◆ INSTRUCTION: How many lines of the listing below contain the string "handle"? Case counts. Reply with the number only.

══ ENTRIES ══

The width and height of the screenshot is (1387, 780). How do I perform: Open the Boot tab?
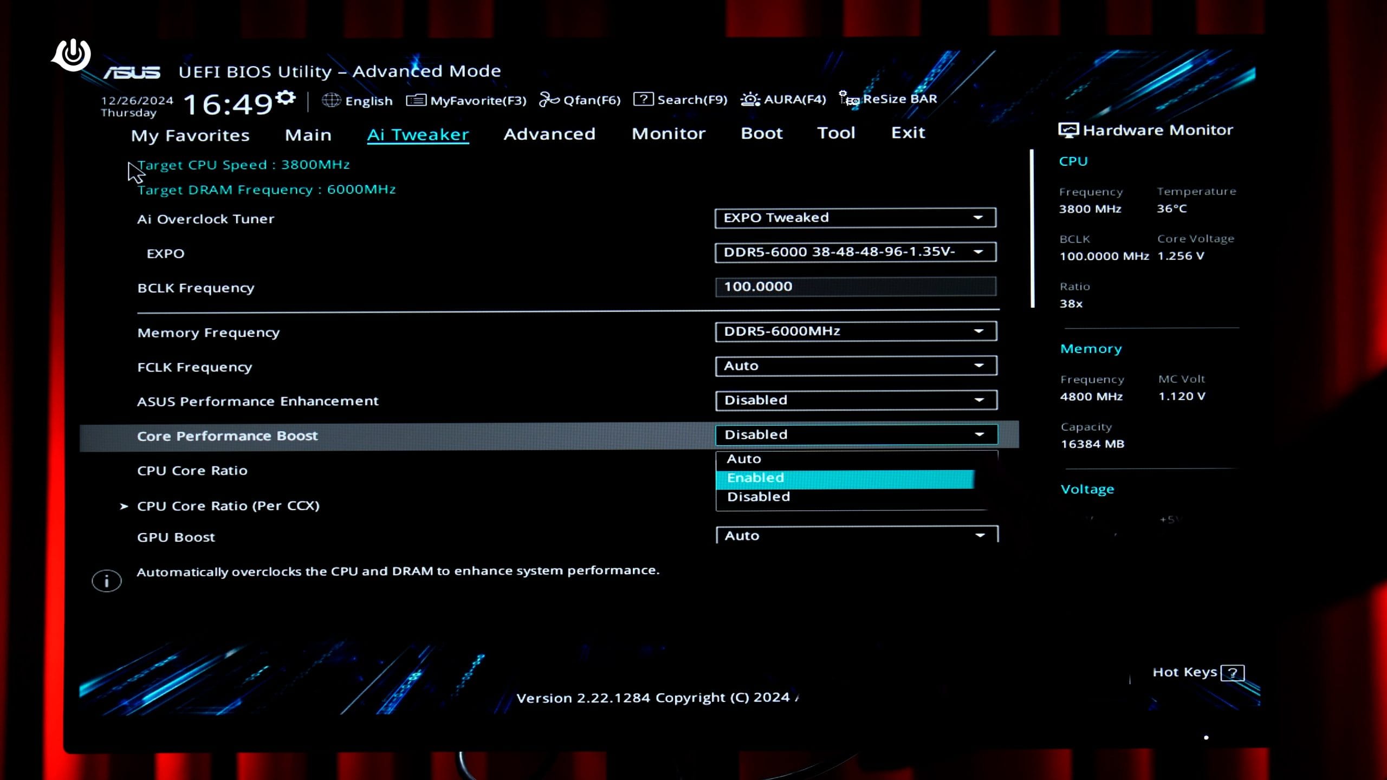(761, 133)
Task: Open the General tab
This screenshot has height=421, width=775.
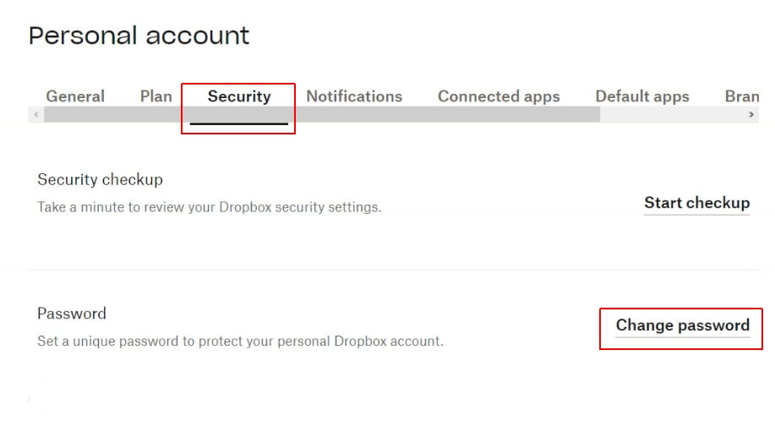Action: [75, 96]
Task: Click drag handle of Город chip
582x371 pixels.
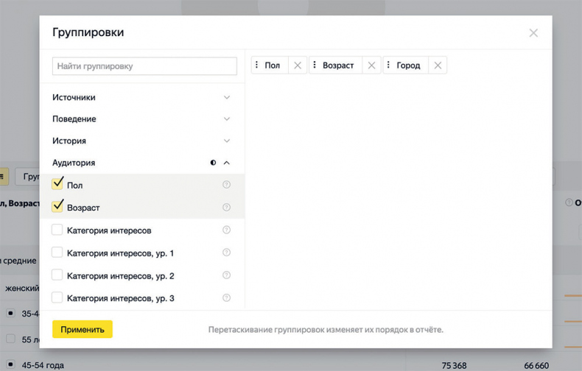Action: pyautogui.click(x=388, y=66)
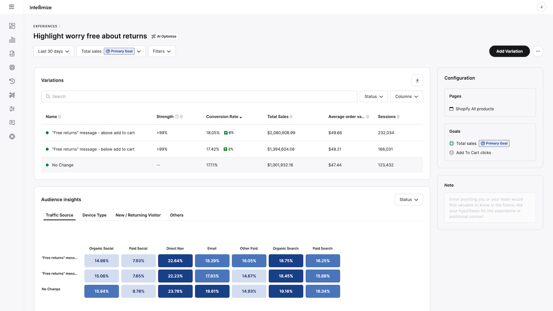Open the dashboard icon in the sidebar
This screenshot has width=553, height=311.
12,26
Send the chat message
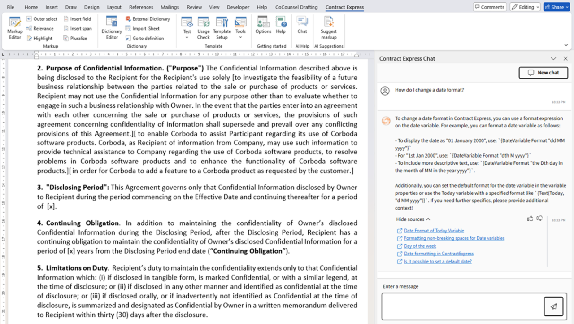Viewport: 574px width, 324px height. 554,306
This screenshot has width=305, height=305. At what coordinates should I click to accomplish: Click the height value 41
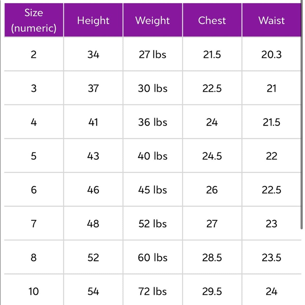93,122
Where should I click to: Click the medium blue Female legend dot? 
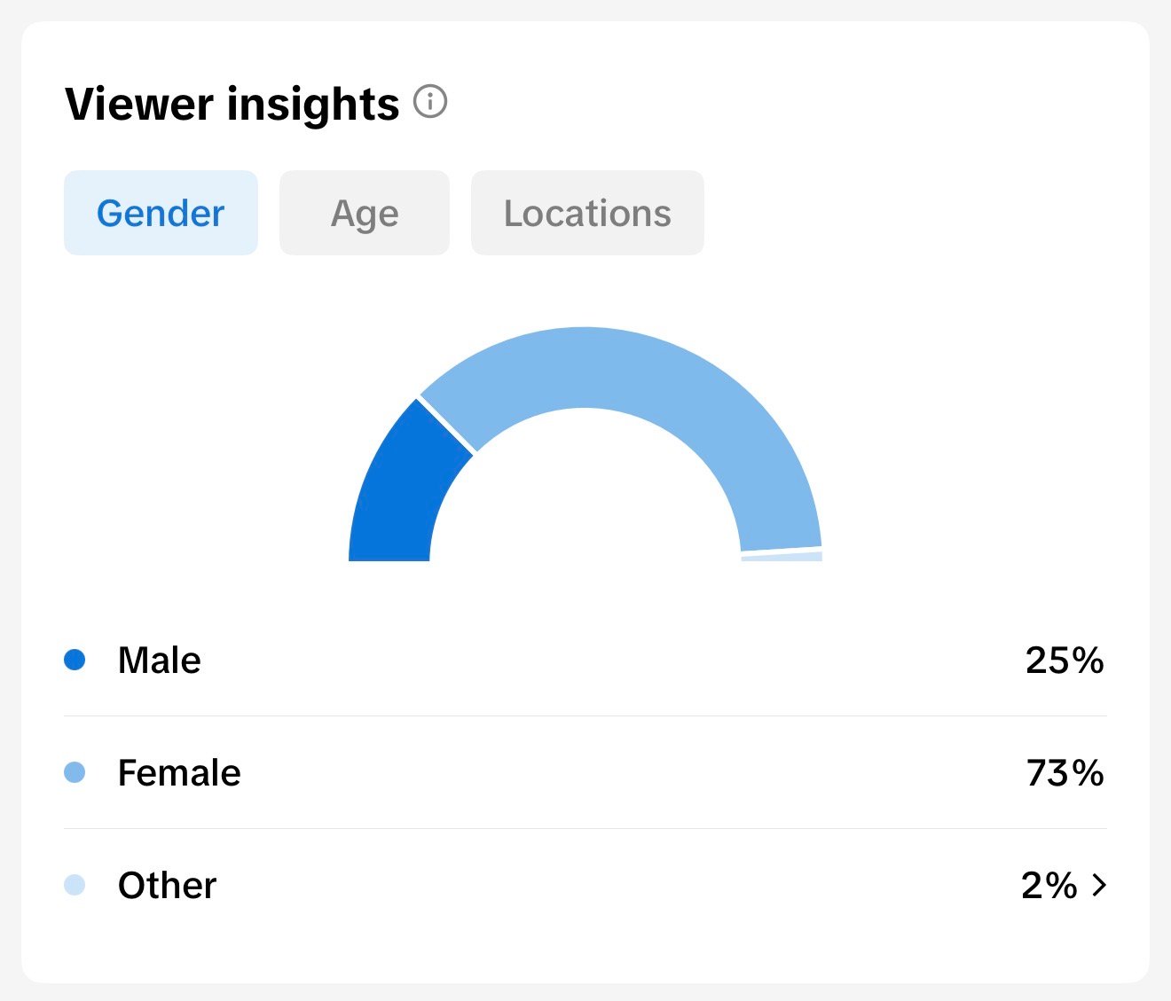75,772
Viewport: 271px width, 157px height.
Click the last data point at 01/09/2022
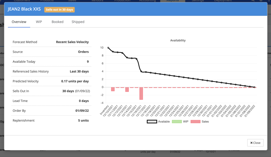coord(254,87)
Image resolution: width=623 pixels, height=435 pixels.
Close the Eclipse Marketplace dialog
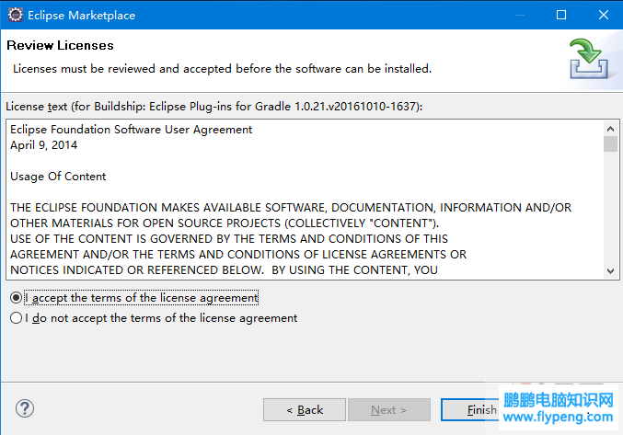pos(603,15)
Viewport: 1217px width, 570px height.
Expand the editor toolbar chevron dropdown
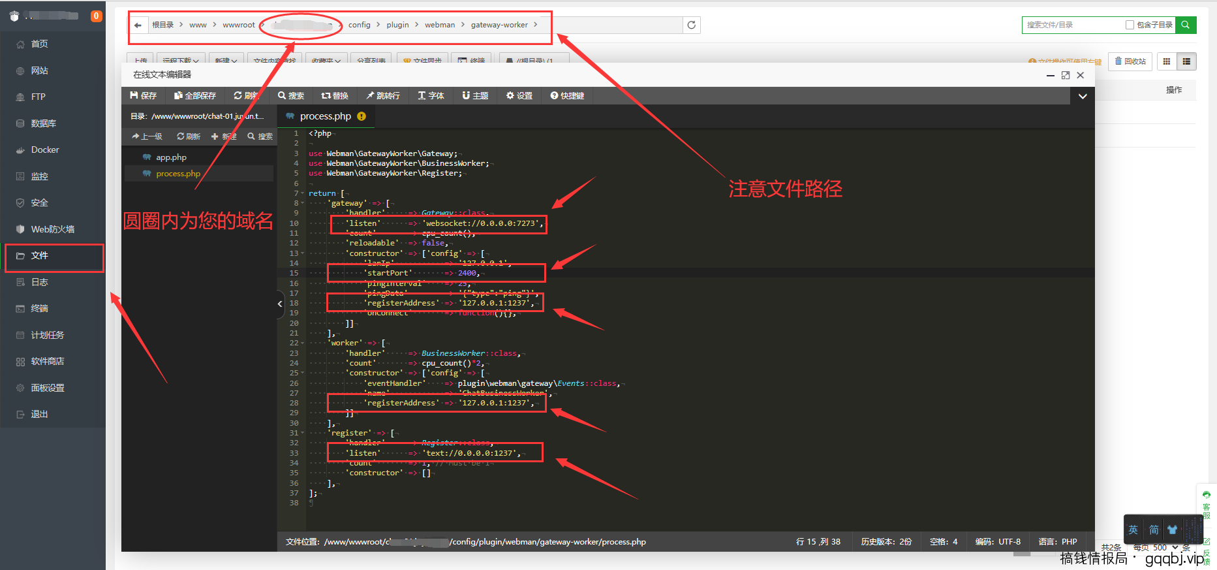pos(1083,96)
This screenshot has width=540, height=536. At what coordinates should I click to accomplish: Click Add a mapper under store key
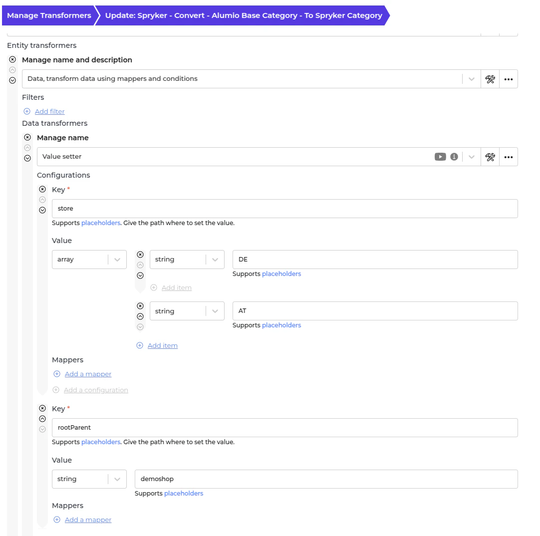[88, 374]
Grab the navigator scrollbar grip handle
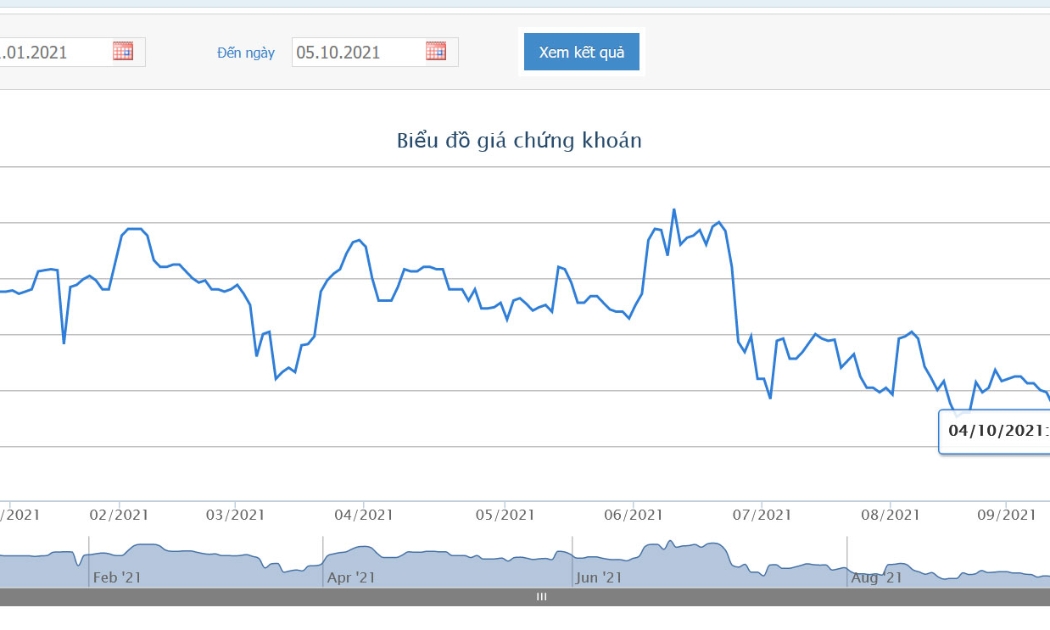The height and width of the screenshot is (630, 1050). [541, 597]
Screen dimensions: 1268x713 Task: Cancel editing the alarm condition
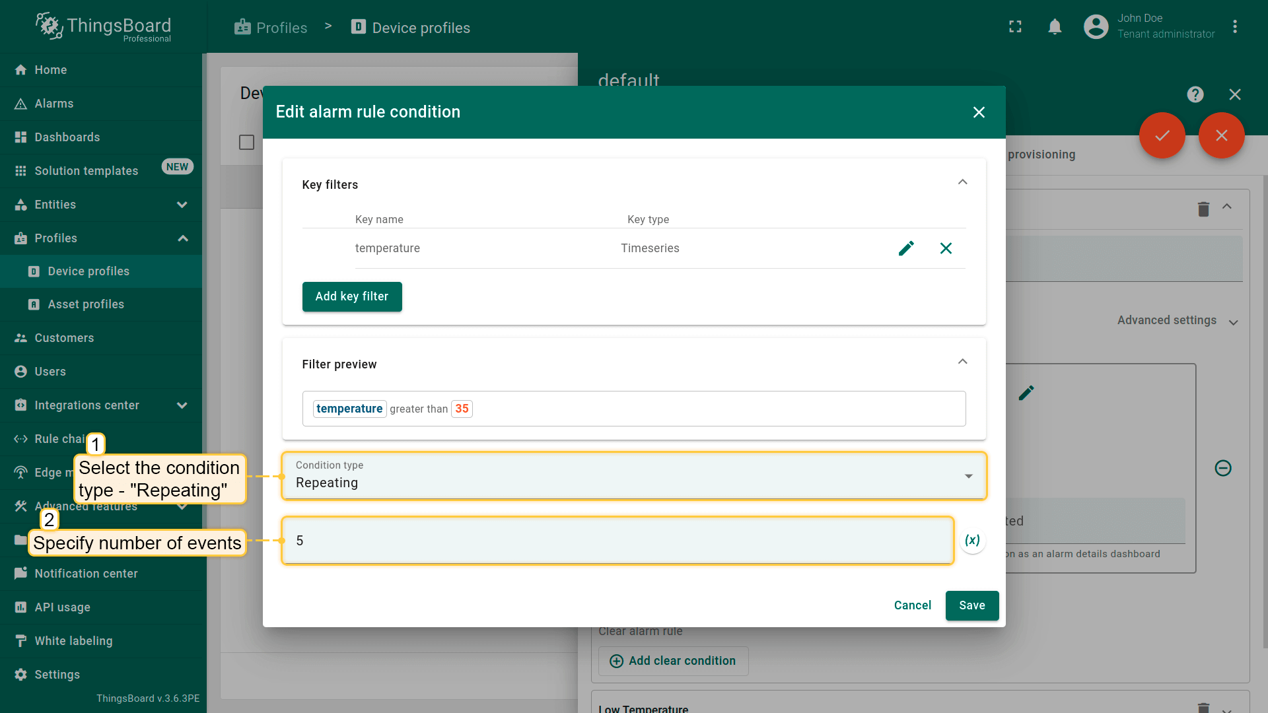point(912,605)
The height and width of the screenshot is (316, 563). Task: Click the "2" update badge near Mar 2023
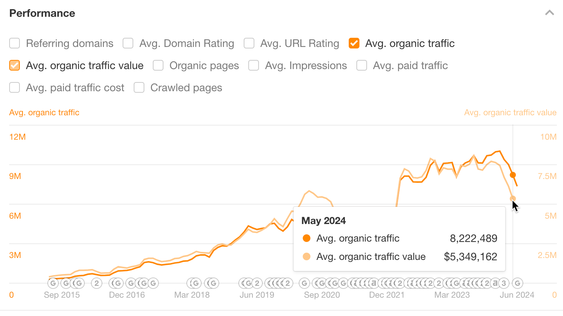coord(439,283)
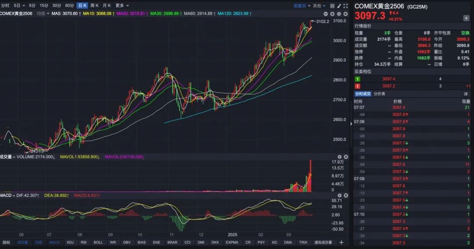Switch to 分价表 tab
The height and width of the screenshot is (249, 474).
coord(380,94)
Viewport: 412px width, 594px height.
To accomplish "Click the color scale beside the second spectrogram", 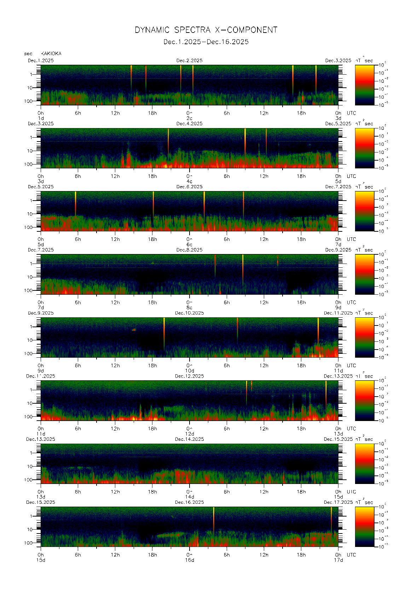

═══

◆ RESULT FOR THIS TASK: 2